[Exercise]: From the entries below, retype only the lines from the one with "962-079-01-01 (34, 181)" through the one with "Новости (1156, 1763)", exactly as written.

[Given records]:
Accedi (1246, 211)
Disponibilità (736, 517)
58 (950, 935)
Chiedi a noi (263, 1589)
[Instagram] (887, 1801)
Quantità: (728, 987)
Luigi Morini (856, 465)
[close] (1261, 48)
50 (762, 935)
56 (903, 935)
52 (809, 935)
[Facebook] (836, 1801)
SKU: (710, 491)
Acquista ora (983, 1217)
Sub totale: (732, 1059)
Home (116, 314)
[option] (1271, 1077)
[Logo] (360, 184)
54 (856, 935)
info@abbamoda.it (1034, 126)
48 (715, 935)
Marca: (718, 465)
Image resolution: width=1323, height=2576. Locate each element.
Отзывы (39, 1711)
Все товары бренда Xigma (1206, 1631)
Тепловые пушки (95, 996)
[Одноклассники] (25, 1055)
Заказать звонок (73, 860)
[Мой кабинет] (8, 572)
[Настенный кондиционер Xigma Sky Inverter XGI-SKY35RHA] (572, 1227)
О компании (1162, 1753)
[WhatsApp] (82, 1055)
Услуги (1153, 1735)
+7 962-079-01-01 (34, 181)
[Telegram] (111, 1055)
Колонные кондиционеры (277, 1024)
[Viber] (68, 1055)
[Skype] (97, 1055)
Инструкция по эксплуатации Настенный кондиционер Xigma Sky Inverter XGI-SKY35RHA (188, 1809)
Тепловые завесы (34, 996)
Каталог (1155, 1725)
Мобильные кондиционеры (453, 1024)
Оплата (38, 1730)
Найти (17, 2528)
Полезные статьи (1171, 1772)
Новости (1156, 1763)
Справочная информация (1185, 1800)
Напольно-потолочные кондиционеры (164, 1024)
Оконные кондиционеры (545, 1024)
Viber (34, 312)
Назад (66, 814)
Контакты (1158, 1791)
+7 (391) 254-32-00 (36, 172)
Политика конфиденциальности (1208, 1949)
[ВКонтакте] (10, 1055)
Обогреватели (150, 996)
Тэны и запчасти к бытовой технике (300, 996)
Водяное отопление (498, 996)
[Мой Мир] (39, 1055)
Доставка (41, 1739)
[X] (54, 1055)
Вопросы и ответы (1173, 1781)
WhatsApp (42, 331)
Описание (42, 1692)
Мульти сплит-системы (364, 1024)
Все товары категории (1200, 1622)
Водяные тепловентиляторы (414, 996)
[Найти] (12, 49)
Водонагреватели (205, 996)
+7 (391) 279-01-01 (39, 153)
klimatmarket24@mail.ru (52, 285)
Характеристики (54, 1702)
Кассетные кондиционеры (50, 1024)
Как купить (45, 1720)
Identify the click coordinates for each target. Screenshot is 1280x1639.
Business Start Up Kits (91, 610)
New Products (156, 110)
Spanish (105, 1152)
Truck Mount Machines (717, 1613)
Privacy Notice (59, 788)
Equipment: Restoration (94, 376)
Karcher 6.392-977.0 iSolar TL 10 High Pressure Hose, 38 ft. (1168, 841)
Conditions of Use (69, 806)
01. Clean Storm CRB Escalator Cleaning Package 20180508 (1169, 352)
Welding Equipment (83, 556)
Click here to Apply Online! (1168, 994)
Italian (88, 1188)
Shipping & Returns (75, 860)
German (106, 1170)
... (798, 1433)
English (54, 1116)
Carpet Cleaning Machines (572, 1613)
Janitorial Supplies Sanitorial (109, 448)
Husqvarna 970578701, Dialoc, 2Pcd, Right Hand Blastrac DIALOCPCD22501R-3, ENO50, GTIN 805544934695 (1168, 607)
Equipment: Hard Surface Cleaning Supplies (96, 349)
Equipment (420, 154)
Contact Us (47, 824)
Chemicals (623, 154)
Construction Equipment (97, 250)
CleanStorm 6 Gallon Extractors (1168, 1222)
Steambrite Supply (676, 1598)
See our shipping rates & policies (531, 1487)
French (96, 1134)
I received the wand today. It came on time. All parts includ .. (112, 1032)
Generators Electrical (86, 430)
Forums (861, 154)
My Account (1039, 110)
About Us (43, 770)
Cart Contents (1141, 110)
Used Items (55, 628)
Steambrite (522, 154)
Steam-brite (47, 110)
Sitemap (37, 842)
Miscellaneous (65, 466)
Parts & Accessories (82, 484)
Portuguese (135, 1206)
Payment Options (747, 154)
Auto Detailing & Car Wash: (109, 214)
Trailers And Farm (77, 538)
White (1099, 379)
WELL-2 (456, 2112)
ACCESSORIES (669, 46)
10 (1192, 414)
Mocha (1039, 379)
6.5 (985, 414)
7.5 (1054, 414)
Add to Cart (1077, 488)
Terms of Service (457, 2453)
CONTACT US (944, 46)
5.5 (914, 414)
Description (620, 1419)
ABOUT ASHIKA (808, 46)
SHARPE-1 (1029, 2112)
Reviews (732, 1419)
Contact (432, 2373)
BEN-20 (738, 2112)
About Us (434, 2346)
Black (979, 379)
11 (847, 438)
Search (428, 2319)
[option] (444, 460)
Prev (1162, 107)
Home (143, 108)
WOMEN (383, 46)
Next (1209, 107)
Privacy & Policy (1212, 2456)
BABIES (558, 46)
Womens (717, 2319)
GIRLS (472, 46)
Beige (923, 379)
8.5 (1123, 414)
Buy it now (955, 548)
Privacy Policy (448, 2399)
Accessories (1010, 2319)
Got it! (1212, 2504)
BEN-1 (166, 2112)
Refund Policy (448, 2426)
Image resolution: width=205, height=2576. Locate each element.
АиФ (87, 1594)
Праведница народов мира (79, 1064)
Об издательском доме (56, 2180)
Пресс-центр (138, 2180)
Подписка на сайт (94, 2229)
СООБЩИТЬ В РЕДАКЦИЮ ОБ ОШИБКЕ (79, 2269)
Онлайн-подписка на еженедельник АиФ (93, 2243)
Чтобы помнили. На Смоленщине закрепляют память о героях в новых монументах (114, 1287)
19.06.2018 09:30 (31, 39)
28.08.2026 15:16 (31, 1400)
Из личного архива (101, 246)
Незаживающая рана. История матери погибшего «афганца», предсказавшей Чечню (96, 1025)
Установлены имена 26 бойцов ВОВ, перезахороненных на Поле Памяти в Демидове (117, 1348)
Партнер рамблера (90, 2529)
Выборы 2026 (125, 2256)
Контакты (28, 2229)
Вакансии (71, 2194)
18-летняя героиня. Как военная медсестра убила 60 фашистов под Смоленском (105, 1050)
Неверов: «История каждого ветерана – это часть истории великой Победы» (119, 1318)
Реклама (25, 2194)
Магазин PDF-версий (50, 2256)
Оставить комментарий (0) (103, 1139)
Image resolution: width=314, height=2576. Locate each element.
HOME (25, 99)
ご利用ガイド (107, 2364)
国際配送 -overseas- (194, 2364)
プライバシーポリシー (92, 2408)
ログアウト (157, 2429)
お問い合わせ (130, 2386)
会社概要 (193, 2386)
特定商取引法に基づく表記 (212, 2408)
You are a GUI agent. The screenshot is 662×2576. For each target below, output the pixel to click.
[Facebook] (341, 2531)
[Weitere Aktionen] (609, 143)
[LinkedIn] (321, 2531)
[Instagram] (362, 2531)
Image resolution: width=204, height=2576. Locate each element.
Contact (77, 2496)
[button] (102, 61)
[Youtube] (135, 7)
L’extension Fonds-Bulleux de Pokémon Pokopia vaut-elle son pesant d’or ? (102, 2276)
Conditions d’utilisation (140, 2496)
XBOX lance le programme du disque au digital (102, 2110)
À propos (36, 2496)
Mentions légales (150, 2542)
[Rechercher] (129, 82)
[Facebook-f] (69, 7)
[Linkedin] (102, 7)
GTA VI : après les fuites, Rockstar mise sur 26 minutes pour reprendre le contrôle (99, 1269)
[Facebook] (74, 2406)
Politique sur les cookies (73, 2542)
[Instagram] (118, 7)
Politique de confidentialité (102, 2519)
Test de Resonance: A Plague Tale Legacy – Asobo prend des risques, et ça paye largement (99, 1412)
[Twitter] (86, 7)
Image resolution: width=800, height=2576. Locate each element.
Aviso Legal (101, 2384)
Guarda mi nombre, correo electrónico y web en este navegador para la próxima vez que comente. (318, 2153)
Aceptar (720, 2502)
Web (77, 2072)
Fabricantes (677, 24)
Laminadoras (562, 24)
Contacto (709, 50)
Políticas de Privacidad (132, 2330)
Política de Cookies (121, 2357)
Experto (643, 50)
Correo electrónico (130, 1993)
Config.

[Problem solution]:
+7 962-079-01-01 (34, 181)
[Telegram] (111, 1055)
Колонные кондиционеры (277, 1024)
[Viber] (68, 1055)
[Skype] (97, 1055)
Инструкция по эксплуатации Настенный кондиционер Xigma Sky Inverter XGI-SKY35RHA (188, 1809)
Тепловые завесы (34, 996)
Каталог (1155, 1725)
Мобильные кондиционеры (453, 1024)
Оплата (38, 1730)
Найти (17, 2528)
Полезные статьи (1171, 1772)
Новости (1156, 1763)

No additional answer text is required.